On her state visit, prolonged at the Queen’s will, there was no escape history. She put a wreath and spontaneously bowed her head to the men and women who had battled against British rule in the Garden of Remembrance, in the heart of Georgian Dublin, where all who fought for Ireland’s independence are remembered and honoured. It was an exhilarating moment.

She would begin her remarks at dinner in Irish, gaining almost every Irish person’s heart. With the benefit of historical hindsight, we can all see things that we wish had been done differently, or not at all, as she stated in that speech, if not in words.

One biography stated prior to the state visit to Ireland that it was “impossible to point to major achievements” during her reign. That verdict would not stand up later. The four days of flawless words and deeds helped erase centuries of mistrust and animosity. There may not have been a greater single service the Queen rendered to her country or the Crown.

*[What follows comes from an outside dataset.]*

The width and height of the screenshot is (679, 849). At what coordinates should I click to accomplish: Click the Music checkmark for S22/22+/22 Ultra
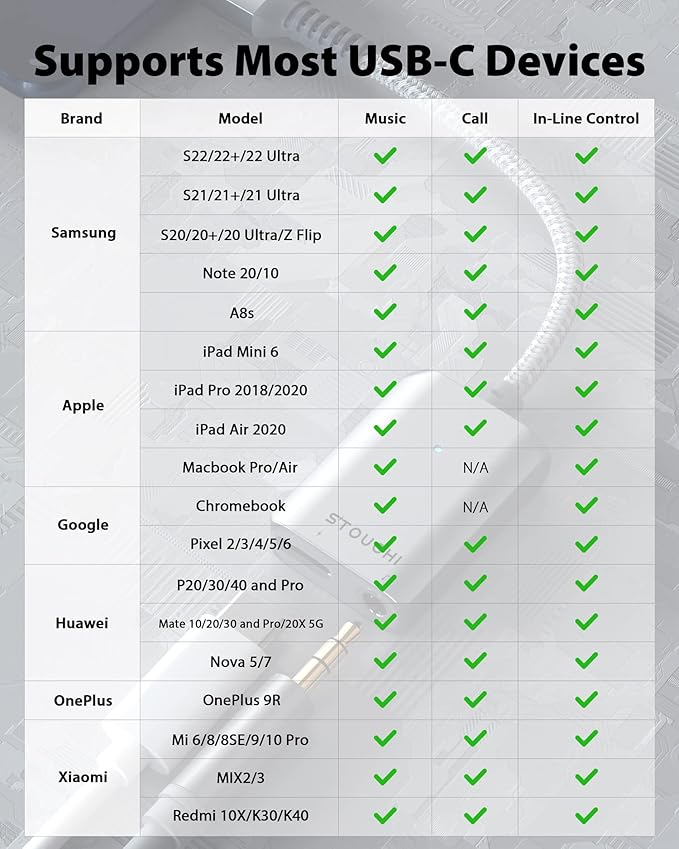point(385,156)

So many of her prime ministers had been plagued by Ireland. Her predecessor, Winston Churchill, had spoken of the “dreary steeples of Fermanagh and Tyrone” rising once more to trouble British politics following World War One. One of her last, Boris Johnson, would struggle to reconcile the UK’s exit from the EU with the implications of the border within the island.

Everyone benefited from her listening skills, wisdom, and perspective on British and global history. Her role in the weekly engagements she shared with the current prime minister was not to advocate for any certain cause or attempt to push a government in any particular direction. She was there to give guidance, support, and caution.